--- Start of Provided data ---

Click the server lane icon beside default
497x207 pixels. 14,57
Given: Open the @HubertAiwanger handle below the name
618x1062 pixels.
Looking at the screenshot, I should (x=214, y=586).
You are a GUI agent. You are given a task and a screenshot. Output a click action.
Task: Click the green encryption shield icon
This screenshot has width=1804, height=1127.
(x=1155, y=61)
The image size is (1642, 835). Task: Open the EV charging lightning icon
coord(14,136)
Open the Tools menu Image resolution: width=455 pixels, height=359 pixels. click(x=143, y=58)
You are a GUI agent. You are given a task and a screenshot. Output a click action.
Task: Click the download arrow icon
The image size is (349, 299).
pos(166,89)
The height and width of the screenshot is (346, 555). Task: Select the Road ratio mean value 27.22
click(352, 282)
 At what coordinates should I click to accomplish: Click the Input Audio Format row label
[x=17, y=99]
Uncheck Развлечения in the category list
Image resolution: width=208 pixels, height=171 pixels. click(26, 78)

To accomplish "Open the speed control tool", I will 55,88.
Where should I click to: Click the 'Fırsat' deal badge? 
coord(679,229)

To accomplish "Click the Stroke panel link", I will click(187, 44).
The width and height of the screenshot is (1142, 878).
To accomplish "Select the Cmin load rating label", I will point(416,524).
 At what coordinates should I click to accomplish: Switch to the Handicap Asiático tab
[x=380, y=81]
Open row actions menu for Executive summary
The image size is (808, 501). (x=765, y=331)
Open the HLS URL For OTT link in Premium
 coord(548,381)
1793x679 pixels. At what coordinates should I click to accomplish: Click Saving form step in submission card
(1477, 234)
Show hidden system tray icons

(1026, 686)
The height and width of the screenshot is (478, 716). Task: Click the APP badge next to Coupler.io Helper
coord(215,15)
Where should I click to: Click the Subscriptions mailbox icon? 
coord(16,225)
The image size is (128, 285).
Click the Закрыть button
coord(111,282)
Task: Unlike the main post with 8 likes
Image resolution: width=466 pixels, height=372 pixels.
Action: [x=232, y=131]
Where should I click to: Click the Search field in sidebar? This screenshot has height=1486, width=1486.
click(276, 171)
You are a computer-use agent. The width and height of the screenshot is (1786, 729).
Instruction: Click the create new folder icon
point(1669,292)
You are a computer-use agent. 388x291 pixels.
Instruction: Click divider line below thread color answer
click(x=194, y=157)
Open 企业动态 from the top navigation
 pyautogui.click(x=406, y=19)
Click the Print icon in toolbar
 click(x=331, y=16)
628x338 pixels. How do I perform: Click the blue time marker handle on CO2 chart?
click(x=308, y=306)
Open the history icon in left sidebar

--- End of Provided data ---

Reproduce all of the material above word for word, keeping every line in its original order.

Click the server lane icon beside default
497x207 pixels. 14,57
Given: Open the @HubertAiwanger handle below the name
618x1062 pixels.
Looking at the screenshot, I should (x=214, y=586).
You are a GUI agent. You are given a task and a screenshot. Output a click action.
Task: Click the green encryption shield icon
This screenshot has width=1804, height=1127.
(x=1155, y=61)
The image size is (1642, 835). Task: Open the EV charging lightning icon
coord(14,136)
Open the Tools menu Image resolution: width=455 pixels, height=359 pixels. click(x=143, y=58)
You are a GUI agent. You are given a task and a screenshot. Output a click action.
Task: Click the download arrow icon
The image size is (349, 299).
pos(166,89)
The height and width of the screenshot is (346, 555). Task: Select the Road ratio mean value 27.22
click(352, 282)
 At what coordinates should I click to accomplish: Click the Input Audio Format row label
[x=17, y=99]
Uncheck Развлечения in the category list
Image resolution: width=208 pixels, height=171 pixels. click(26, 78)

To accomplish "Open the speed control tool", I will 55,88.
Where should I click to: Click the 'Fırsat' deal badge? 
coord(679,229)

To accomplish "Click the Stroke panel link", I will click(187, 44).
The width and height of the screenshot is (1142, 878).
To accomplish "Select the Cmin load rating label", I will point(416,524).
 At what coordinates should I click to accomplish: Switch to the Handicap Asiático tab
[x=380, y=81]
Open row actions menu for Executive summary
The image size is (808, 501). (x=765, y=331)
Open the HLS URL For OTT link in Premium
 coord(548,381)
1793x679 pixels. At what coordinates should I click to accomplish: Click Saving form step in submission card
(1477, 234)
Show hidden system tray icons

(1026, 686)
The height and width of the screenshot is (478, 716). Task: Click the APP badge next to Coupler.io Helper
coord(215,15)
Where should I click to: Click the Subscriptions mailbox icon? 
coord(16,225)
The image size is (128, 285).
Click the Закрыть button
coord(111,282)
Task: Unlike the main post with 8 likes
Image resolution: width=466 pixels, height=372 pixels.
Action: [x=232, y=131]
Where should I click to: Click the Search field in sidebar? This screenshot has height=1486, width=1486.
click(276, 171)
You are a computer-use agent. The width and height of the screenshot is (1786, 729).
Instruction: Click the create new folder icon
point(1669,292)
You are a computer-use agent. 388x291 pixels.
Instruction: Click divider line below thread color answer
click(x=194, y=157)
Open 企业动态 from the top navigation
 pyautogui.click(x=406, y=19)
Click the Print icon in toolbar
 click(x=331, y=16)
628x338 pixels. How do I perform: Click the blue time marker handle on CO2 chart?
click(x=308, y=306)
Open the history icon in left sidebar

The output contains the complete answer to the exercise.